Start of EXCERPTED PASSAGE

# relection coefficient?

Discussion in 'Electronic Design' started by tim, Sep 4, 2004.

1. ### timGuest

Maybe I'm going nuts but I ran across this in Carr's book" Practical
Antenna Handbook". The formula is givin for the reflection coefficient
impedence plus char. impedence. R=Z_l -Z_o / Z_l+Z_o. He then gives
an example of a 50 ohm transmission line terminated in a 30 ohm
resistive impedence and says this ...R=50-30/50+30 without any sign
change in R. Shouldn't it be R= 30 -50/30+50 as 30 is the load?
I would just ignore this as errata but I've seen this same mistake
in several books so it makes me wonder if I'm missing something
simple? thanks

2. ### Ray AndersonGuest

tim wrote:
Shouldn't it be R= 30 -50/30+50 as 30 is the load?
The reflection coeffient is negative if Zl < Zo and positive if
Zl > Zo

For example:

R = (Zl - Zo) / (Zl + Zo)

Case 1 (Zl < Zo):

Zo=50
Zl=30

So R = (30-50)/(30+50) = -20/80 = -0.25

Case 2 (Zl > Zo):

Zo = 50
Zl = 70

R = (70-50)/(70+50) = 20/120 = +0.1667

Ray

3. ### timGuest

Thanks,my sanity is restored ( for now)...

4. ### John WoodgateGuest

The reflection coefficient is always positive, and so the equation
should be written R = |(Z1 - Zo)/(Z1 + Zo)|. |...| is the 'modulus'
sign, indication that the answer is to be taken as positive, even if it
isn't.

Note how (IMHO, of course) to deploy spaces in ASCII math, and how you
normally don't need to indicate subscripts (underscores make the
expressions longer, with little increase in clarity). You do
superscripts with ^, of course.

5. ### Tim WescottGuest

The author was probably taking the absolute value. Keep in mind that
the reflection coefficient is complex in general, so if Zl is imaginary:

Zl = j25 (an inductor), Zo = 50, so

R = (j25 - 50)/(j25 + 50) = -0.8 + j0.6.

There. Have I restored your insanity?

6. ### Ray AndersonGuest

John Woodgate wrote:

..
Consider a TDR, an instrument that measures the reflection coefficient
of a DUT.

If the DUT is, for example, a transmission line which is open circuited
at the far end then the reflected signal will be reflected from the open
circuit in phase with the incident signal and its amplitude will be a
function of the reflection coeeficient (a positive value in this case).

Now consider the same TDR connected to a the same transmission line that
is short circuited at the far end. The signal will be reflected from the
short circuit out of phase with the incident signal (i.e. it will
exhibit a negative reflection coefficient).

The above example cite the extreme boundary conditions (open and short),
however you will see the same effects for intermediate cases where the
load is either > Zo or < Zo.

The sign of rho (the reflection coefficient) does make a difference and
it isn't common practice to only use only the absolute value of rho.

End of EXCERPTED PASSAGE

| WHAT IS NEEDED |
Reproduce the reflection coefficient thread from "Consider a TDR, an" to "in this case).".

Start of GIVEN ENTRIES

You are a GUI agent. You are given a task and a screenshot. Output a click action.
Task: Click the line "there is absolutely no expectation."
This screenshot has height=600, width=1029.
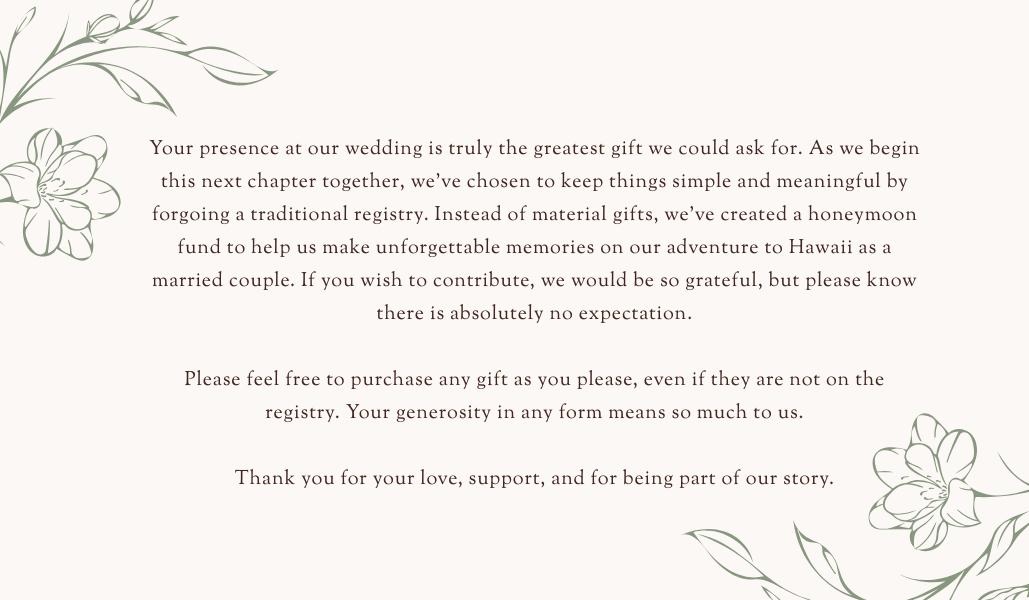(534, 313)
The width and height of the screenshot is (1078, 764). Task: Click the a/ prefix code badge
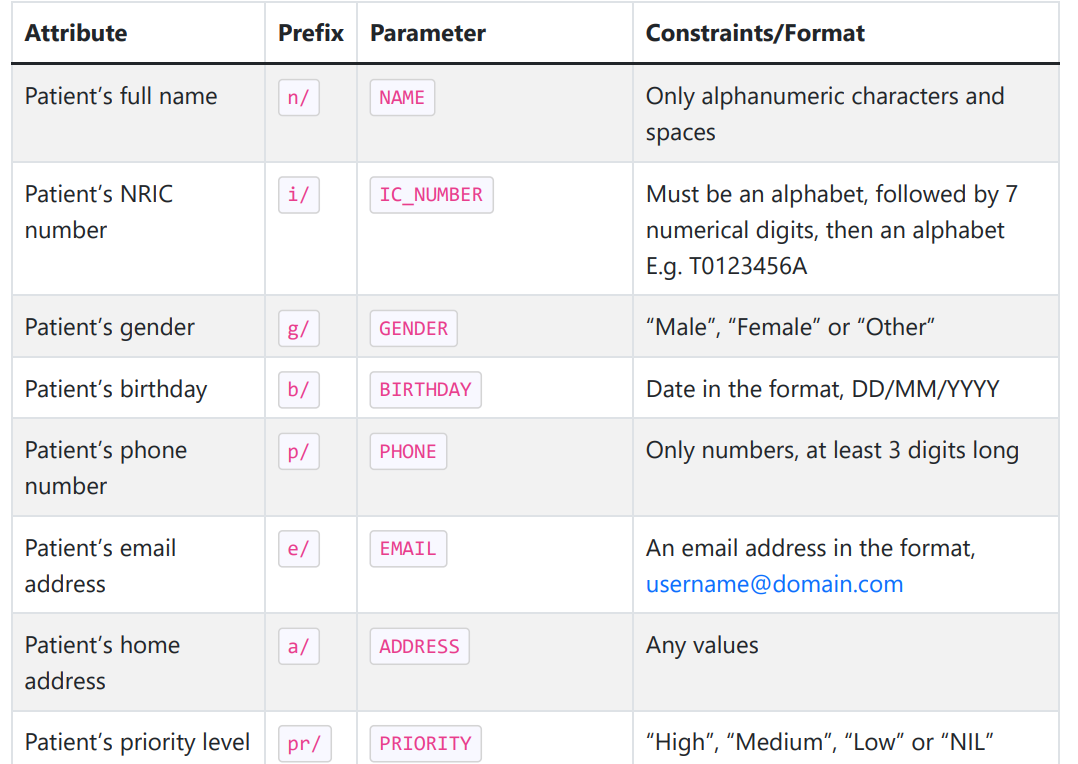pyautogui.click(x=298, y=646)
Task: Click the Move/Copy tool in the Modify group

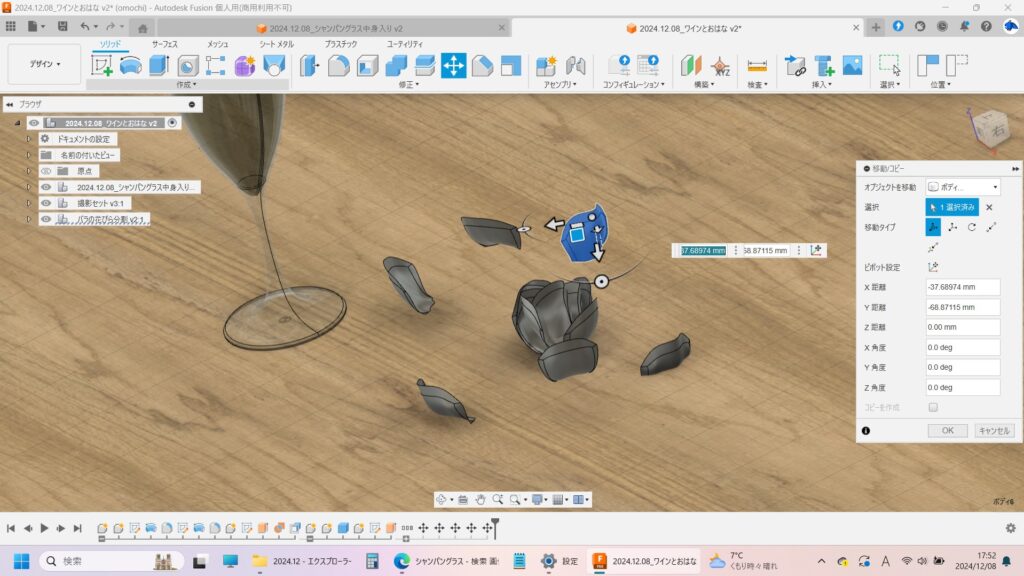Action: pyautogui.click(x=453, y=66)
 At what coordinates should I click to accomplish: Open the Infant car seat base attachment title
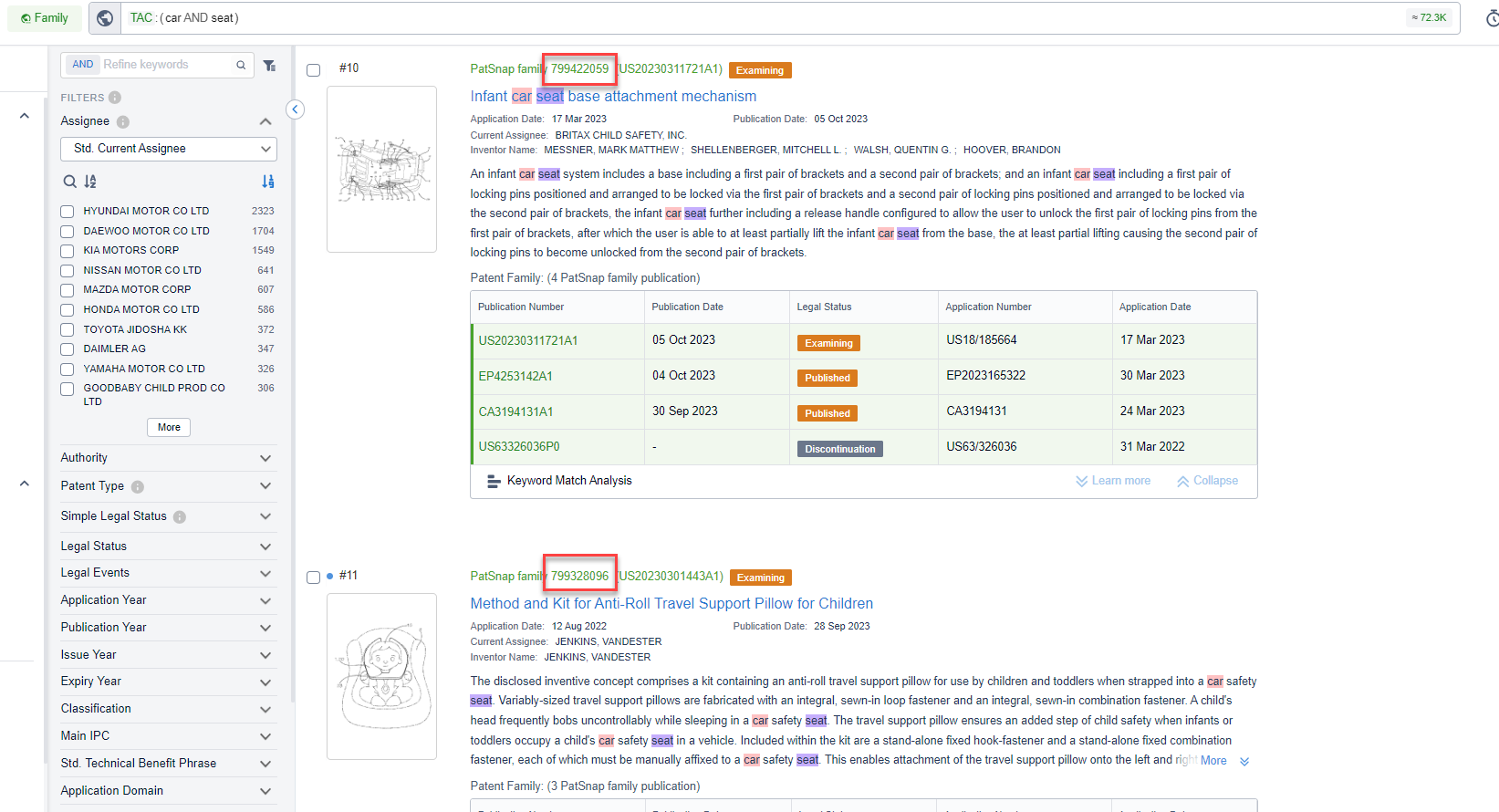(612, 97)
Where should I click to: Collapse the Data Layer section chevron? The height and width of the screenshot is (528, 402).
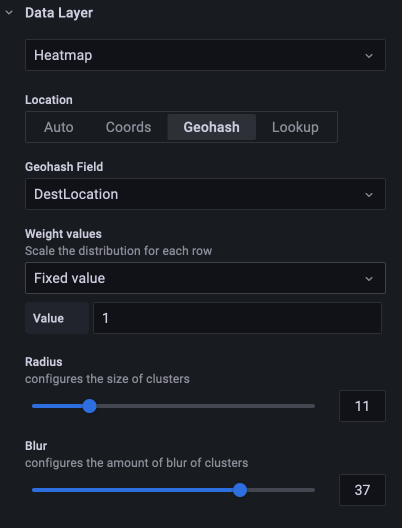[x=9, y=13]
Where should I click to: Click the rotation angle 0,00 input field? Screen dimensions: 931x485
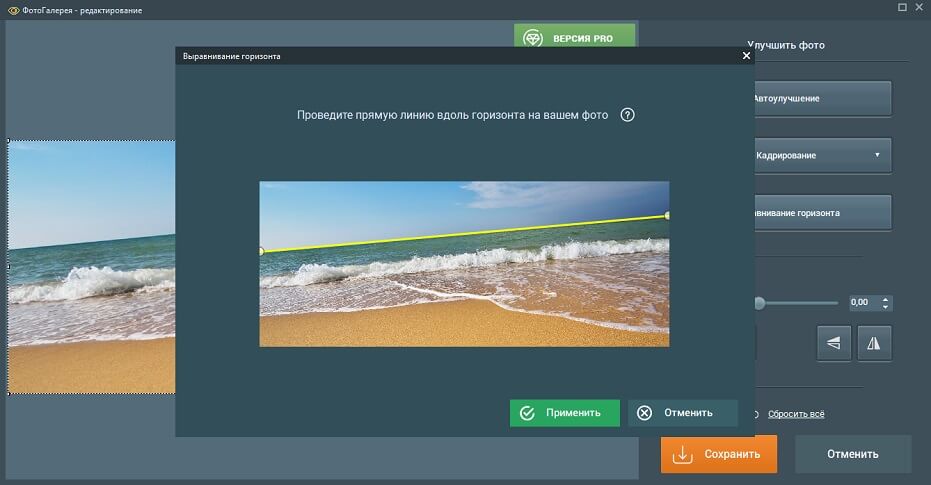click(x=862, y=302)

End of GIVEN ENTRIES

| WORKED SOLUTION |
Consider a TDR, an instrument that measures the reflection coefficient
of a DUT.

If the DUT is, for example, a transmission line which is open circuited
at the far end then the reflected signal will be reflected from the open
circuit in phase with the incident signal and its amplitude will be a
function of the reflection coeeficient (a positive value in this case).